_YOUR OBJECTIVE_.
Write out the records below exactly as they appear, skipping each picture.

_SOURCE MATERIAL_.
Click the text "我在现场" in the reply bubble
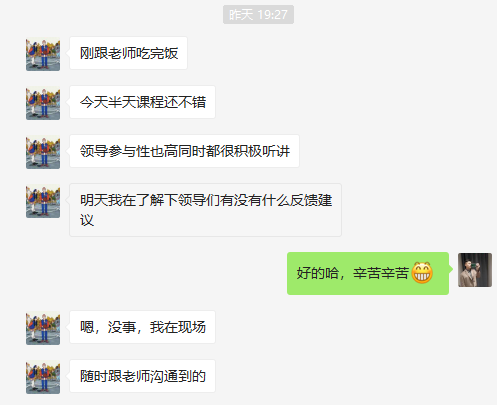The height and width of the screenshot is (405, 497). 178,327
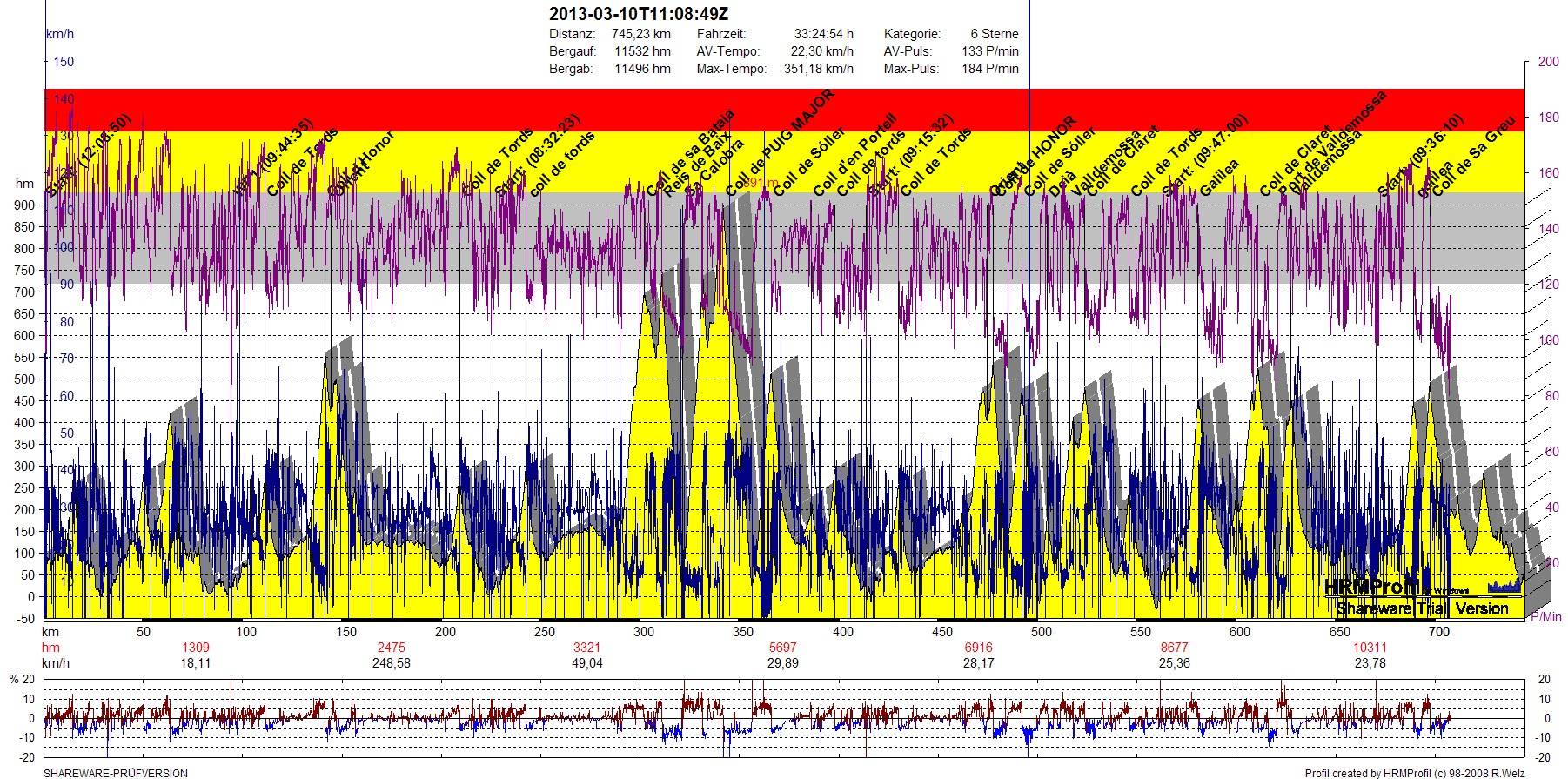
Task: Select the Sa Calobra waypoint label
Action: point(714,167)
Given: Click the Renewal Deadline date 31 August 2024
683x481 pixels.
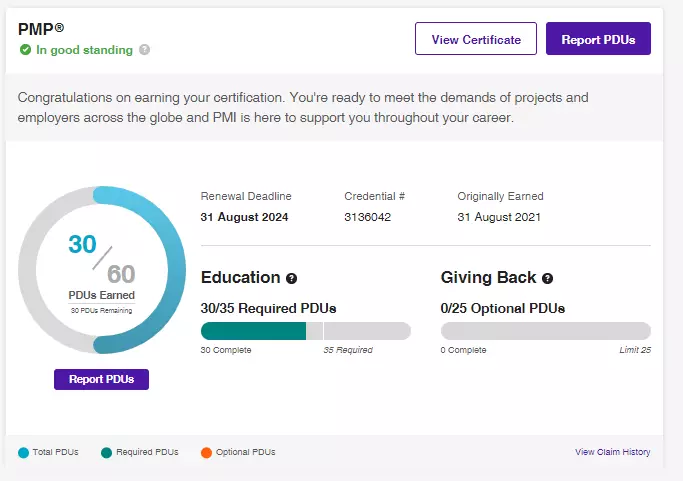Looking at the screenshot, I should [x=245, y=217].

_RESULT BELOW_.
Click the text "我在现场" in the reply bubble
The height and width of the screenshot is (405, 497). 178,327
Task: Select the Sa Calobra waypoint label
Action: point(714,167)
Given: Click the Renewal Deadline date 31 August 2024
683x481 pixels.
Looking at the screenshot, I should [x=245, y=217].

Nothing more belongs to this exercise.